__Given request__:
Copy out the items word for word, from the line containing "Given: Click Pagan McGrath's avatar photo" through the line containing "(x=601, y=28)".
....
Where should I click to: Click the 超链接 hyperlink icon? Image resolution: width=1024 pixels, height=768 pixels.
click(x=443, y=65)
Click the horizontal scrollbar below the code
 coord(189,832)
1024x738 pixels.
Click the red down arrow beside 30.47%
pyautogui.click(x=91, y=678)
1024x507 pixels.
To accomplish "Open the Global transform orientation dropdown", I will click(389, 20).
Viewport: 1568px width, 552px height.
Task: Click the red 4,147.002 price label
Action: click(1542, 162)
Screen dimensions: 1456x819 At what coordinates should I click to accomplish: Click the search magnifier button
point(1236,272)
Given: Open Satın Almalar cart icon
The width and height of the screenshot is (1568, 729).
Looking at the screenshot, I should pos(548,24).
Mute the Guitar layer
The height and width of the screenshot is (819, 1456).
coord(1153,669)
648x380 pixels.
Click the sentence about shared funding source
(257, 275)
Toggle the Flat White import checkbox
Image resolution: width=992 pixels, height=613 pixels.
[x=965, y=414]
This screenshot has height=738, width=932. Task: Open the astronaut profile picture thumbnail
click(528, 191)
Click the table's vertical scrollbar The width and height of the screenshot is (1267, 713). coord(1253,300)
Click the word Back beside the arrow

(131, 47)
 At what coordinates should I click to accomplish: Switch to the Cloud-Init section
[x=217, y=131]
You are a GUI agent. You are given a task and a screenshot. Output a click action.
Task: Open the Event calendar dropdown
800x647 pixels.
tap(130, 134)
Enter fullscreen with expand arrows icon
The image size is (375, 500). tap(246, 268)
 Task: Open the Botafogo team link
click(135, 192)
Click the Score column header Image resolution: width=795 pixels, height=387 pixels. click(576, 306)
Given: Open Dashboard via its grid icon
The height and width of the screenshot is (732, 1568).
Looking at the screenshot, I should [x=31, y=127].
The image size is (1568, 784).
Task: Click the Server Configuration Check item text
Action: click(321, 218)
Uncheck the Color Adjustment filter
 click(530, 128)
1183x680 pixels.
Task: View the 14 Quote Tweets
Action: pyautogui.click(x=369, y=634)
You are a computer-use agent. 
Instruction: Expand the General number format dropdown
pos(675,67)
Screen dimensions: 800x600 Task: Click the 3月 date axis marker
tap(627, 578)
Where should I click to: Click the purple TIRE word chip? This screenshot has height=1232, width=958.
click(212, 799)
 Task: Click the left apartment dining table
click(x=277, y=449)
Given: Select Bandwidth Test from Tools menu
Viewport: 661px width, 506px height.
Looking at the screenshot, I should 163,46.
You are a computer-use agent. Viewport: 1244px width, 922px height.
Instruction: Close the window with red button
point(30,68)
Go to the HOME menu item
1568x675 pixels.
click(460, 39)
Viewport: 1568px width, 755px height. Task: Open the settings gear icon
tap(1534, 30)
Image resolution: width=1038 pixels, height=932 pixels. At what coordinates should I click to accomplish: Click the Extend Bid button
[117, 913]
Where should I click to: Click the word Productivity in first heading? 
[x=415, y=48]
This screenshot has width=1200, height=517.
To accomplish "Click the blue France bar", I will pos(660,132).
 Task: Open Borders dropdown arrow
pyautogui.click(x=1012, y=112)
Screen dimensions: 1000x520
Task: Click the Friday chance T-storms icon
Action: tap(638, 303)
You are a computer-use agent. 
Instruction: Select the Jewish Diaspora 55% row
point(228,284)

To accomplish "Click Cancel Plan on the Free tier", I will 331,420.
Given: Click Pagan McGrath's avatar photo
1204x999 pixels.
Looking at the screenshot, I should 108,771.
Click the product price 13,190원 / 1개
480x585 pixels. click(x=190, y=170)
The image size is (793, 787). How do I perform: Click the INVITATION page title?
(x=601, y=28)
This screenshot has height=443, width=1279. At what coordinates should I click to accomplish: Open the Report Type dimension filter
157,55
....
__Reply to the task__:
Given: Click Pagan McGrath's avatar photo
1204x999 pixels.
Looking at the screenshot, I should 108,771.
Click the product price 13,190원 / 1개
480x585 pixels. click(x=190, y=170)
The image size is (793, 787). How do I perform: Click the INVITATION page title?
(x=601, y=28)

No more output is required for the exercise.